Mientras el estruendo de las armas atronaba aquellos contornos, llamó Rodrigo a don Diego Ordóñez del Lara, uno de los héroes que más sobresalían en el ejército del Cid, y le dijo:
—Término llevan estos guerreros de conquistar la Europa entera, cuanto más a Valencia; mas para dar el último punto a su belicoso ardor, quiero que los nobles paladines de mi ejército reunidos, la flor de la caballería española jure con la espada desnuda reconquistar la libertad de su patria, encadenada por las cohortes africanas, y quiero que mi hija presencie esta ceremonia para darle todo el realce y brillo posible. Ya ves, amado Lara, el trance a que me ha conducido la suerte. Mi dulce Jimena yace aherrojada por un bárbaro y cobarde moro, y mi tierna hija, aquella cuyos pies cobijaba yo en su niñez, provoca quizás con sus atractivos las impúdicas miradas de un seductor. ¡Oh afrenta! Tu amigo, Lara, el Cid, cuyo honor disputaba la pureza al lampo del sol, Rodrigo de Vivar vive aún después de su infortunio. Si en tu pecho arde la llama de la amistad del mismo, modo que en el mío; si alguna vez te fue deliciosa la memoria de una beldad querida, ase las riendas de tu bridón, y disfrazado o como más te agrade, parte a Valencia, y haz por ver a mi esposa. Dile que quedo ciñéndome la espada que he de envainar en el pecho de sus alevosos robadores; dile que mi corazón llora sangre ausente de ella; dile que cuide de mi Elvira… ¡Oh amigo!, yo fío a tu valor este arduo encargo; no conozco ninguno más digno que tú de tan peligrosa empresa.

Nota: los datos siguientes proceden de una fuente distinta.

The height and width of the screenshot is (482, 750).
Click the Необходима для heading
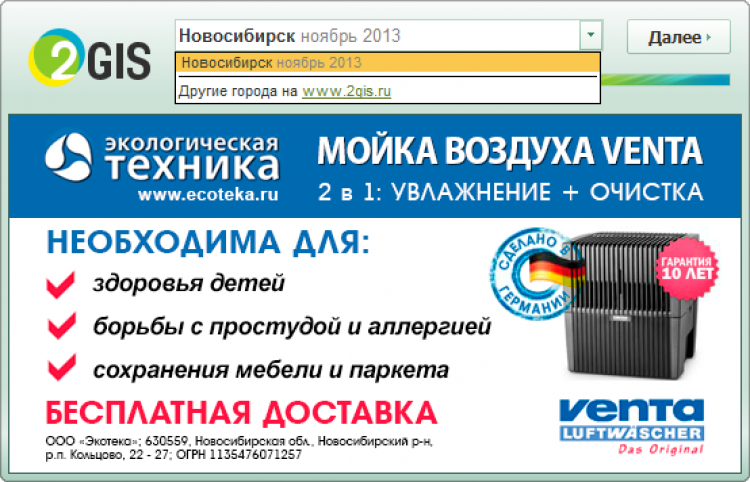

Anímanse las facciones de Lara al oír las últimas palabras de Rodrigo; estrecha el cuello del héroe con sus brazos aforrados de hierro, y le responde:
—Merezco la preferencia que me concedes, invicto Cid; y antes que el sol transponga las vecinas montañas, tendrás nuevas de tu familia.
Se desase entonces de su compañero de armas, se cala la visera, salta sobre su indómito caballo, y los árboles y el polvo le roban muy pronto a los ojos del Cid.